Cada año, según cifras de la Organización Internacional del Trabajo (OIT), mueren cerca de 22 mil niños en el mundo en centros de trabajo, en su mayoría como consecuencia de largas jornadas laborales y mala alimentación. Esta cifra demuestra que aún falta un largo camino por recorrer para garantizar los derechos de los menores, sometidos muchas veces a obligaciones impropias de su edad y sus capacidades.
En Colombia, el trabajo infantil sigue siendo una realidad preocupante que demanda con urgencia la intervención del Estado, a través de políticas públicas eficaces y sostenidas en el tiempo, toda vez que, aunque los más recientes reportes indican que la tasa de trabajo infantil en el país se redujo en más de un 2% entre 2017 y 2018, se continúan encontrando casos de niños obligados a realizar todo tipo de oficios.
Zonas comerciales, plazas de mercado, semáforos y terminales de transporte son los lugares en los cuales el ICBF ha detectado el mayor porcentaje de trabajo infantil en Colombia. A nivel local, el departamento del Atlántico reporta cerca de 400 casos en lo corrido del año, en el marco de las jornadas de búsqueda que semanalmente se adelantan para erradicar y prevenir este flajelo. Cerca del 40% de estos menores fueron cobijados con el restablecimiento de sus derechos, y muchos de ellos llevados a un hogar sustituto, en vista de que no se encontraron garantías por parte de sus padres o acudientes.
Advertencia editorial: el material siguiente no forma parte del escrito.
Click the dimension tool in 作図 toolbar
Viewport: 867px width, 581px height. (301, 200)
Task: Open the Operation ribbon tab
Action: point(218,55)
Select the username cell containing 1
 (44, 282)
No basta con que las autoridades correspondientes trabajen para sacar a los niños de las calles o de los establecimientos que irresponsablemente los contratan para realizar toda clase de oficios. Es preciso que la sociedad y en particular los padres de familia entiendan que los niños y niñas tienen el derecho de estar en los colegios, en los parques y las casas, en lugar de engrosar la triste lista del trabajo informal, que en muchas ocasiones comparte las infames características de la esclavitud.
El trabajo infantil es uno de los síntomas más despiadados del subdesarrollo; generalmente sus orígenes están en la desigualdad y en la pobreza que padecen millones de familias que no tienen otra alternativa que empujar hacia el mercado laboral –siempre informal– a sus hijos e hijas.
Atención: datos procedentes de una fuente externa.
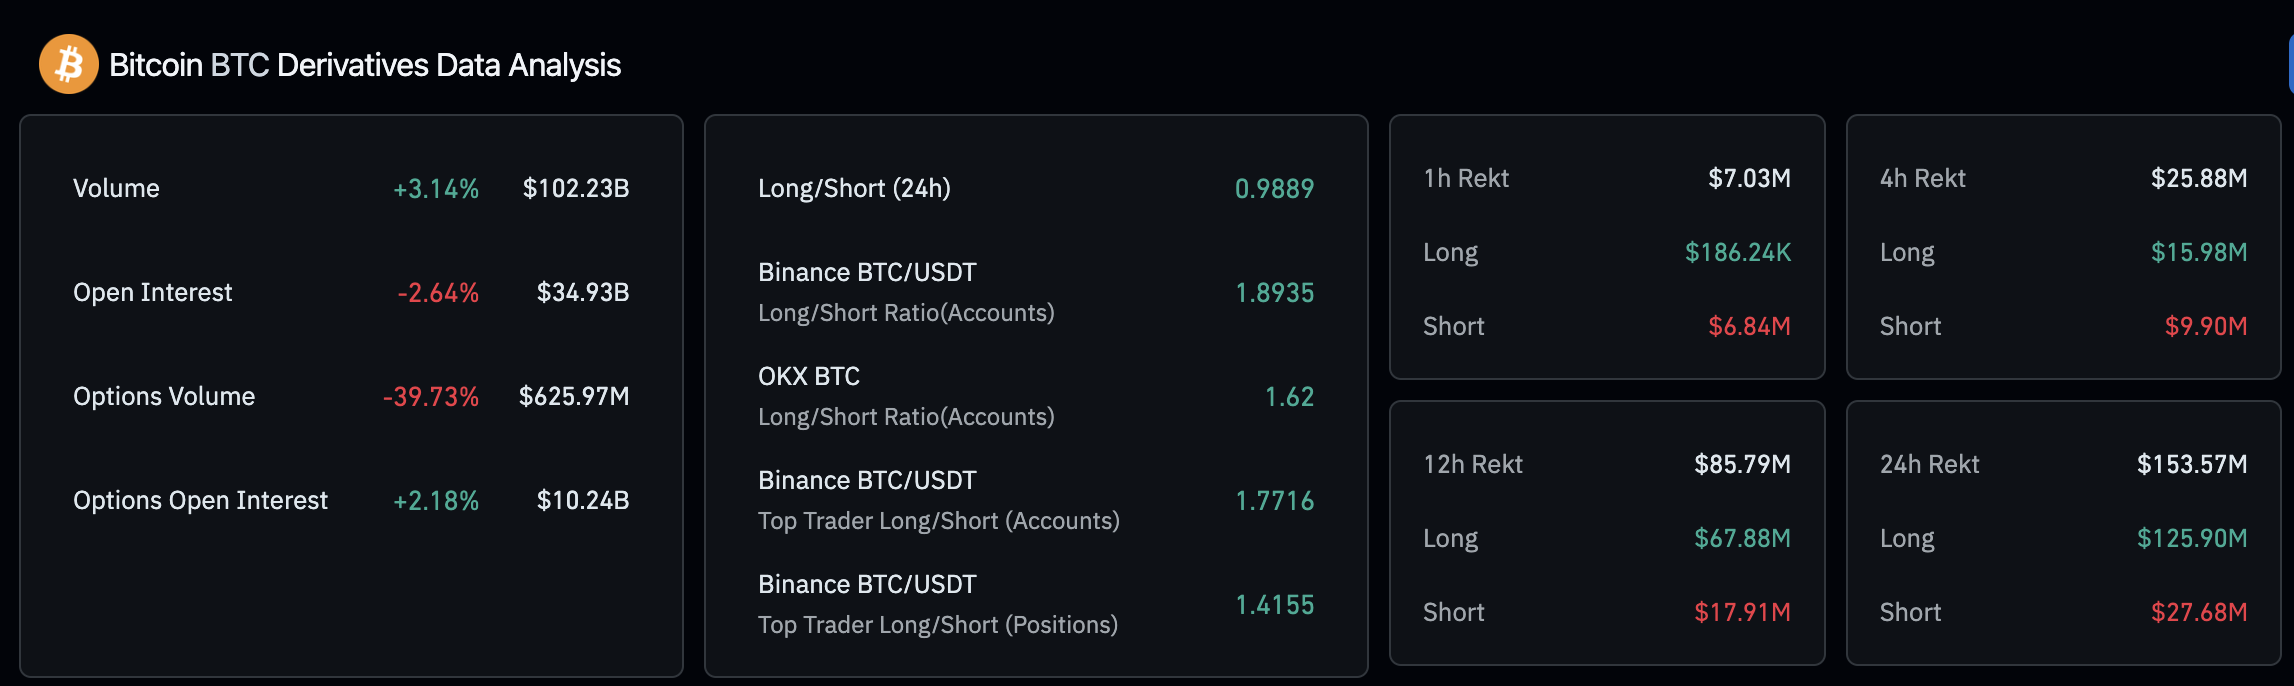The height and width of the screenshot is (686, 2294).
Task: Click the Options Open Interest value $10.24B
Action: 584,500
De manera que, a pesar de que existen redes delicuenciales dedicadas al tráfico de menores con objetivos de explotación laboral, en términos generales se trata de un fénomeno social que padecen los países más pobres. Es allí, en el origen del problema, donde se deben concentrar las intervenciones del Estado y los esfuerzos de todos los sectores que, de una u otra manera, han tolerado y se han beneficiado de la mano de obra de niños, niñas y adolescentes.
Ninguno de nuestros niños debe ser obligado a trabajar, en ninguna circunstancia, ni siquiera con la excusa de la pobreza y la falta de oportunidades de sus familias. Es nuestro deber proteger ese derecho, no cohonestar la propagación de esta enfermedad social, denunciar los casos que conozcamos y exigir a nuestros gobiernos su erradicación total.